As great characters sometimes do, Violet Crawley, Dowager Countess of Grantham — Dame Maggie Smith — seemed to speak for an entire world’s “Downton” obsession in the most recent episode two weeks ago.
Consoling Lady Mary (Michelle Dockery), she said quietly, firmly and for once with no intention of completing a well-turned phrase with a well-turned zinger: “I believe in rules, and traditions and playing our part. But there is something else . . . ”
She paused, as if about to confide the secret of the universe or perhaps even a classic TV show, then added: “I believe in love.”
Makes the world go round, and prime-time soaps, too. Everybody believes in love, Lady Violet. But what’s love got to do with television anyway? Ending Sunday, what specifically has love got to do with “Downton Abbey”?
After a five-year, six-season run — by far the most successful in American public television history, and yielding one of the most popular series on the planet — it’s fair to say love has had everything to do with “Downton.” But reducing matters of the heart to a word, even that word, is never quite so easy.
“Downton’s” pull has been enigmatic, even counterintuitive. Its magic is subtle. The words — specifically those of creator Julian Fellowes — along with the actors saying them has gone a long way toward shaping the specific alchemy. The beauty and elegance of “Downton” has possibly completed it.
Nevertheless, British period dramas have never exactly scaled the heights on this side of the Atlantic. “Downton” was even essentially an “Upstairs, Downstairs” revival for a generation that never caught the Jean Marsh and Eileen Atkins classic that aired on “Masterpiece” in the early ’70s. But “Upstairs” — an obsession in its own right — was seen by a few million each week. Ten million have reliably watched “Downton.”
So why “Downton”?
“Why, why, why,” said Rebecca Eaton, the longtime chief of “Masterpiece” who has done more to introduce — or indoctrinate — American audiences to British costume drama than anyone else in history. “We all have our answers,” she said in a recent interview. “Except that we don’t have the answer. If we did, we wouldn’t tell anybody else and just go out and get the same team and do it all over again.”
“Downton” arrived with impeccable credentials and pedigree. Fellowes, an established novelist, had already won an Oscar (best original screenplay) for “Gosford Park” a decade earlier.
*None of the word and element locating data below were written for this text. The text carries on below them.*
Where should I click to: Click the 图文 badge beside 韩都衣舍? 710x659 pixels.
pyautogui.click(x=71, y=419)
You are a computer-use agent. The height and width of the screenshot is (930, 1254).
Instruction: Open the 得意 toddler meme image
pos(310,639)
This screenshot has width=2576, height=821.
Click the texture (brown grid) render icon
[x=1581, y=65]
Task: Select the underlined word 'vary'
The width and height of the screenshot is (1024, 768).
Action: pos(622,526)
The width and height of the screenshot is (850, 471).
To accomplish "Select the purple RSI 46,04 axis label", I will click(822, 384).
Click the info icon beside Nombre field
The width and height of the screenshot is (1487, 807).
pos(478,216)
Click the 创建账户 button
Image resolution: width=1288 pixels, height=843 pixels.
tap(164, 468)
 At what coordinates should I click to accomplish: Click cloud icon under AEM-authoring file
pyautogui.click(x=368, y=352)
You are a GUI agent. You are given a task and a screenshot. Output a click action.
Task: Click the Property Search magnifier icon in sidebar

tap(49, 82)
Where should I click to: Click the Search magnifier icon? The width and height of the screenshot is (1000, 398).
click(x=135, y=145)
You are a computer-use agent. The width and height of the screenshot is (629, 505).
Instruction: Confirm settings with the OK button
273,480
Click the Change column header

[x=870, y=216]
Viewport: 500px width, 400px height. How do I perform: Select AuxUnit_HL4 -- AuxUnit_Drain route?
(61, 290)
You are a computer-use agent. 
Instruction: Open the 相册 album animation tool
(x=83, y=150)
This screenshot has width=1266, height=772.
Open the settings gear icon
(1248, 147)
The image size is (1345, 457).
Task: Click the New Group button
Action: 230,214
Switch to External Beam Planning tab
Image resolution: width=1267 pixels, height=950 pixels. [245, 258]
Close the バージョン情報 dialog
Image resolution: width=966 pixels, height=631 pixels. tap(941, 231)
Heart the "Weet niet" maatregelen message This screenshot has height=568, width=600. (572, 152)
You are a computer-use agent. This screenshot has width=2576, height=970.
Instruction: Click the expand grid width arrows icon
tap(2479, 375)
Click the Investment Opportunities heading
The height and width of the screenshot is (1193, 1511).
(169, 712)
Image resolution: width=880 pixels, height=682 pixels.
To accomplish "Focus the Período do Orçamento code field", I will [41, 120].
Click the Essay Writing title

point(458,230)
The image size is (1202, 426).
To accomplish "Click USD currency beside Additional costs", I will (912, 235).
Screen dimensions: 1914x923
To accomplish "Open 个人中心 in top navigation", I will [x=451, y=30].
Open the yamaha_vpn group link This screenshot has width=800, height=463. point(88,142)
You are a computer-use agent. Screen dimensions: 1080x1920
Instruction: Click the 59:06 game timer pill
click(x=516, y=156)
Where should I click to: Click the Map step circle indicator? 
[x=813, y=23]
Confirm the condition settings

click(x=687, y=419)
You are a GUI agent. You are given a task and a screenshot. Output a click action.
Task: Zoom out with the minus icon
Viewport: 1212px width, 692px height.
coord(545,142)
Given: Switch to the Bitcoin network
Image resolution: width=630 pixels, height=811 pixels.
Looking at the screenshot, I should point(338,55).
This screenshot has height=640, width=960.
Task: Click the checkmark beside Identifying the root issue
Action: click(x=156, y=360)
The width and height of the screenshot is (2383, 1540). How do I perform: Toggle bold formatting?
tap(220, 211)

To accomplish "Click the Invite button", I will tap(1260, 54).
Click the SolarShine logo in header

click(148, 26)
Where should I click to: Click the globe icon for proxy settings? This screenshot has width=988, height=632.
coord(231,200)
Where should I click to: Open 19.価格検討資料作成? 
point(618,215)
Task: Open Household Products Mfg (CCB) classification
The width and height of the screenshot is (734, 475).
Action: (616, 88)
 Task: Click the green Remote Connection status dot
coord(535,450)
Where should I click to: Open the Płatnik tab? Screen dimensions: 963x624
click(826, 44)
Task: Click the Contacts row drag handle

Directed by Robert Altman, “Gosford” in fact was an easily recognizable template for what he imagined here — except for the murder part, “Gosford’s” key plot point.
According to Gareth Neame, executive producer of “Downton” and Fellowes’ longtime “Downton” collaborator, Fellowes’ 2004 debut novel, “Snobs,” was an even more direct link to what “Downton” was to become — the to-the-manor-born aristocracy alongside their peculiar mating rituals. “I thought it a very witty and interesting comedy of manners and social observation,” Neame recalled in a recent interview. “He had never created a show, but I felt very confident he could.”
What came next he says he could not predict.
“It was an instant hit [in the U.K.] when the first season came out, and at the time I suppose I thought it was going to have to count on that quite small but perfectly formed Anglophile audience in the United States and other countries that tend to like British dramas,” Neame said. “The real surprise was that it was not just a popular show [in the U.S.] but had twice the audience we predicted.” Neame noted that the show was subsequently sold to 250 countries and territories — “everywhere it is possible to license a show” — and “may have more viewers in China than the entire population of Britain.”
Neame, like Eaton, admits that he has no answers “why,” but he does have theories. Among them: “The romance is key, and the way we have done numerous love stories. It’s romantic love, not sexual love, which is what all [the rest of] television is about. I’m not saying our characters don’t have sex lives, but it’s not something the story dwells on.”
That, he says, has attracted female viewers around the world who wanted precisely that.
Eaton says, “My personal theory is that this is about a community. There’s a scarcity of community in our lives, a little bit of a sense of maybe being let down by your community. [And] Julian, being who he is, filled this community [of ‘Downton’] with an enormous amount of goodwill, which is another thing you don’t see a lot of in the world of television.”
“Downton’s” spectacular success, of course, comes down to so much else — a brilliant cast, certainly, and perfectly formed characters, and a carefully crafted sense, carried across the seasons, that the world of Downton was both illusion and reality.
Neame says a future movie may one day sustain the glorious illusion — “all I can tell is that we are having conversations” — although he says the cast has been in demand, and gone on to other projects, including television, movies and the stage. Reassembling the large cast is almost certainly the largest challenge, along with securing Fellowes, who is developing a period drama (about the Gilded Age) for NBC.
And so after Sunday’s episode, all fans will be left with are memories — and mysteries of the heart that have guided this particular love affair.
As Violet — clearly also an astute TV critic — once long ago observed: “I’m not a romantic, but even I concede that the heart does not exist solely for the purpose to pump blood.”